If you did have an infinite amount of time to spend, and infinite fuel to burn, when infinity is over, the rest of the world would be passing at C. 
Thanks for the reply. However, I’m speaking of myself and my rocket, not the rest of the world. If I was just in empty space, I can fire my rockets, measure my acceleration, use the amount of seconds I was accelerating at that rate, and calculate my velocity.
From what I read above, my acceleration would decrease as I approached the speed of light. If I noticed this decrease, I could use it to calculate my time dilation and length contraction.
But, again as state above, I cannot calculate my time dilation nor length contraction. So to what would I think is causing my decreasing acceleration?
And in this case also, this coyness, maiden, were no crime.
And again, you wouldn’t notice your decrease in acceleration. It’ll decrease with respect to some non-accelerating reference frame, but that doesn’t matter to you, because you’re not in that reference frame to see it.
So, in my theoretical spaceship, I am constantly measuring my acceleration, which will not show as decreasing to me.
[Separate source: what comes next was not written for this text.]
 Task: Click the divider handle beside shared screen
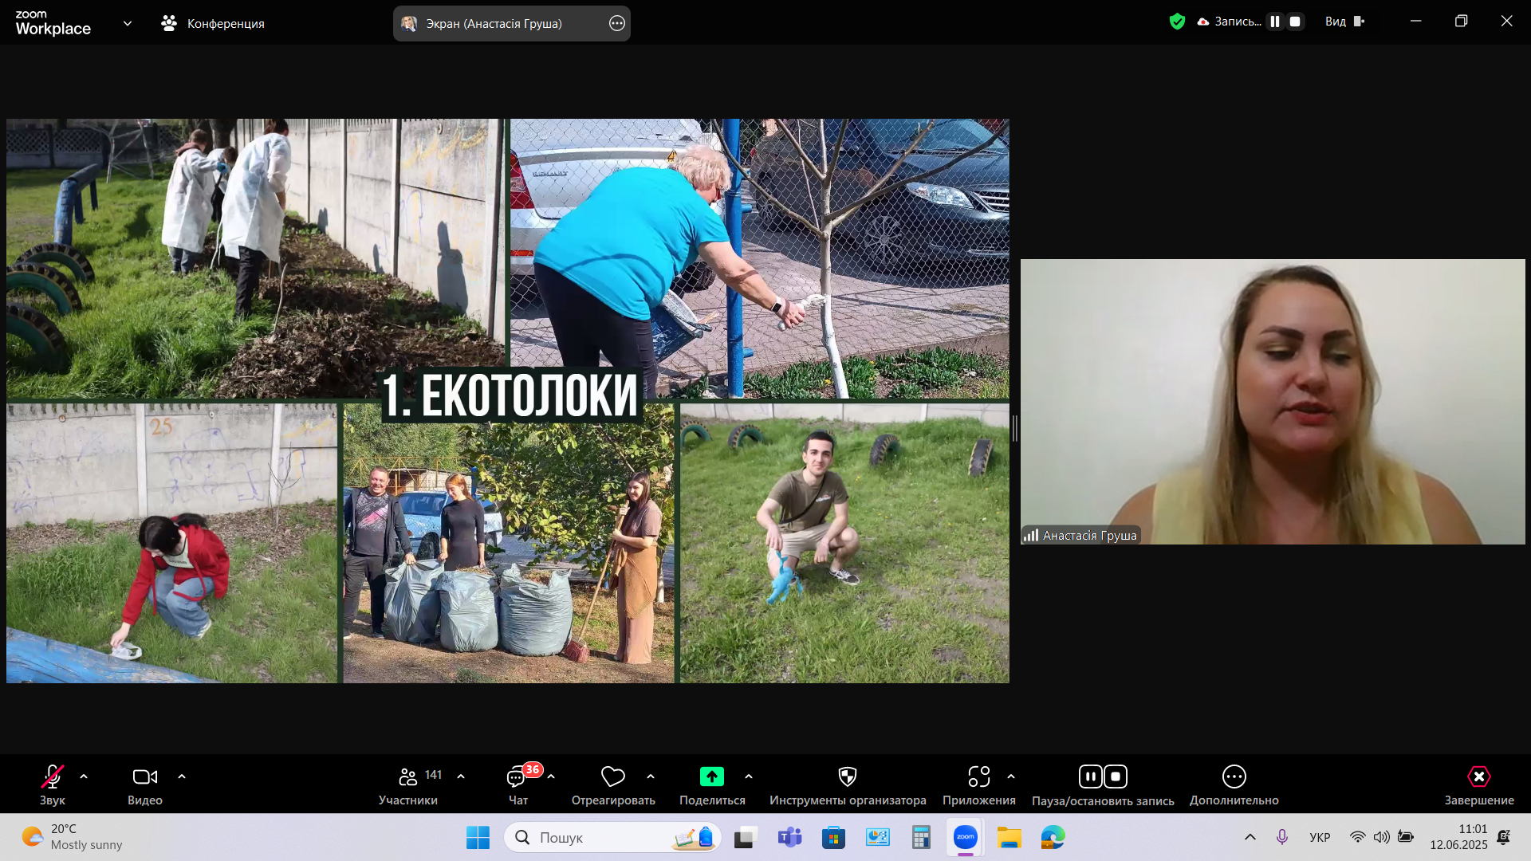click(x=1014, y=428)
So after a certain amount of time, i will use this acceleration and time of acceleration to calculate my velocity. Somehow that calculation will be wrong, even though I won’t know that’s it’s wrong?
You’ll know it’s wrong because you’ll know that’s the wrong way to compute these velocities(*). If you say bye to a friend stationary with you on the rocket launch pad, and then you immediately fire your thrusters and keep your acceleration constant at 1g as measured within the ship, and you do that continuously for 1 year as measured within the ship, you are free to multiply those two numbers together and get something with units of velocity: (9.8 m/s/s) * (1 yr) = 3.09x10[sup]8[/sup] m/s (which coincidentally is nearly exactly the speed of light, to within 3%). But the velocity that gets you has nothing to do with anything, it turns out (and you can know that, even on your ship). In particular, the number you get doesn’t provide the speed that your friend back at base would see you having, and it doesn’t provide the speed you see your friend as having from the perspective of your ship.
() If all of the speeds involved stay small compared to the speed of light, then it’s approximately the right way to compute these velocities.*
I’m sure that’s true, but I’m not concerned about the speed my friend back at base sees me having, nor the speed I see my friend as having. I am asking about the speed I calculate myself as having, using my acceleration and my time of acceleration. When you say that the velocity calculation gets me nothing to do with anything, what does that mean?
And he also said, perhaps even more to the point here,
If any who deciphers best,
What we know not—ourselves—can know,
Let him teach me that nothing. This
As yet my ease and comfort is,
Though I speed not, I cannot miss.
Rereading that verse section, which is a difficult one, it really is appropriate as a whole to the relativity self/other reference thing. Speed is just the topper…
Actually, this gets back to what I was saying about proper velocity back in post 22. If you take your acceleration, multiplied by the time you’ve spent accelerating, what you’ll actually get is your proper velocity, which is allowed to get as big as you’d like.
So if somebody did that, and reported that they exceeded the speed of light, the response would be “no you didn’t”?